*Data for this exercise*:
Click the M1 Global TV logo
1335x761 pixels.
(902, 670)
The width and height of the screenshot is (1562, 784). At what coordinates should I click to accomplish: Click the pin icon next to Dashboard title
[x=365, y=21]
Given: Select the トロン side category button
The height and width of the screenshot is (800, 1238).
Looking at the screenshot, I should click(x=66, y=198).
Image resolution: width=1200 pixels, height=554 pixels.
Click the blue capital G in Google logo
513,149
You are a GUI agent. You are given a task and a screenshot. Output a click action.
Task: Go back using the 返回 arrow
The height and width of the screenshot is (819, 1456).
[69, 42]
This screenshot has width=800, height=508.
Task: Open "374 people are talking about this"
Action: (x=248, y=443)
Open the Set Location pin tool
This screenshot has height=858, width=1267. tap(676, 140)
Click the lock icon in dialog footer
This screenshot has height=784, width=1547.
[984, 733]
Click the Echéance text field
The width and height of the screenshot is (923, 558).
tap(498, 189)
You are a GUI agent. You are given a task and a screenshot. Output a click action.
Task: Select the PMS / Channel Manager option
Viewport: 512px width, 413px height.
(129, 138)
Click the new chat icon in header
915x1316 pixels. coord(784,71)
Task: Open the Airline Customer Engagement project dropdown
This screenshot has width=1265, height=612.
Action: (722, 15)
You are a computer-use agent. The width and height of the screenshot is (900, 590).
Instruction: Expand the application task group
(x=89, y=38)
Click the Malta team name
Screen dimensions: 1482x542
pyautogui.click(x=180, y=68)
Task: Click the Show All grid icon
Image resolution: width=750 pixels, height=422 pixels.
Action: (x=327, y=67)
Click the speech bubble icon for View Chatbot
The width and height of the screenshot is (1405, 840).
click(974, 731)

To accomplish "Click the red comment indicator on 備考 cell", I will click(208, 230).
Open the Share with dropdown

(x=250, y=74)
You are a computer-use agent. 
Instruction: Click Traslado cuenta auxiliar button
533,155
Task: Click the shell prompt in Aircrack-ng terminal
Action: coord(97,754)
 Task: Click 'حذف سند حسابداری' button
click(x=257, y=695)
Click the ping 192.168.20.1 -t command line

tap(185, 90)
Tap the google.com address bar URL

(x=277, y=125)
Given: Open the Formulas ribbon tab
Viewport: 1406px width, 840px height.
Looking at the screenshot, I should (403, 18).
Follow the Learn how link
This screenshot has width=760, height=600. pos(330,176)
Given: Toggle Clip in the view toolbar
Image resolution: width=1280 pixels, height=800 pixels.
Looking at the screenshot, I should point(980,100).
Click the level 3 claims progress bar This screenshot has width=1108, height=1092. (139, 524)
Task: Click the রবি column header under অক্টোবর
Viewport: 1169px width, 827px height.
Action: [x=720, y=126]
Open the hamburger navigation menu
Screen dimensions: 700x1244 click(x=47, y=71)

*What you will do*:
Print the whole listing exactly as it is.

*Exercise answer*:
Click the M1 Global TV logo
1335x761 pixels.
(902, 670)
The width and height of the screenshot is (1562, 784). At what coordinates should I click to accomplish: Click the pin icon next to Dashboard title
[x=365, y=21]
Given: Select the トロン side category button
The height and width of the screenshot is (800, 1238).
Looking at the screenshot, I should click(x=66, y=198).
Image resolution: width=1200 pixels, height=554 pixels.
Click the blue capital G in Google logo
513,149
You are a GUI agent. You are given a task and a screenshot. Output a click action.
Task: Go back using the 返回 arrow
The height and width of the screenshot is (819, 1456).
[69, 42]
This screenshot has width=800, height=508.
Task: Open "374 people are talking about this"
Action: (x=248, y=443)
Open the Set Location pin tool
This screenshot has height=858, width=1267. tap(676, 140)
Click the lock icon in dialog footer
This screenshot has height=784, width=1547.
[984, 733]
Click the Echéance text field
The width and height of the screenshot is (923, 558).
tap(498, 189)
You are a GUI agent. You are given a task and a screenshot. Output a click action.
Task: Select the PMS / Channel Manager option
Viewport: 512px width, 413px height.
(129, 138)
Click the new chat icon in header
915x1316 pixels. coord(784,71)
Task: Open the Airline Customer Engagement project dropdown
This screenshot has width=1265, height=612.
Action: (722, 15)
You are a computer-use agent. The width and height of the screenshot is (900, 590).
Instruction: Expand the application task group
(x=89, y=38)
Click the Malta team name
Screen dimensions: 1482x542
pyautogui.click(x=180, y=68)
Task: Click the Show All grid icon
Image resolution: width=750 pixels, height=422 pixels.
Action: (x=327, y=67)
Click the speech bubble icon for View Chatbot
The width and height of the screenshot is (1405, 840).
click(974, 731)

To accomplish "Click the red comment indicator on 備考 cell", I will click(208, 230).
Open the Share with dropdown

(x=250, y=74)
You are a computer-use agent. 
Instruction: Click Traslado cuenta auxiliar button
533,155
Task: Click the shell prompt in Aircrack-ng terminal
Action: coord(97,754)
 Task: Click 'حذف سند حسابداری' button
click(x=257, y=695)
Click the ping 192.168.20.1 -t command line

tap(185, 90)
Tap the google.com address bar URL

(x=277, y=125)
Given: Open the Formulas ribbon tab
Viewport: 1406px width, 840px height.
Looking at the screenshot, I should (403, 18).
Follow the Learn how link
This screenshot has width=760, height=600. pos(330,176)
Given: Toggle Clip in the view toolbar
Image resolution: width=1280 pixels, height=800 pixels.
Looking at the screenshot, I should point(980,100).
Click the level 3 claims progress bar This screenshot has width=1108, height=1092. (139, 524)
Task: Click the রবি column header under অক্টোবর
Viewport: 1169px width, 827px height.
Action: [x=720, y=126]
Open the hamburger navigation menu
Screen dimensions: 700x1244 click(x=47, y=71)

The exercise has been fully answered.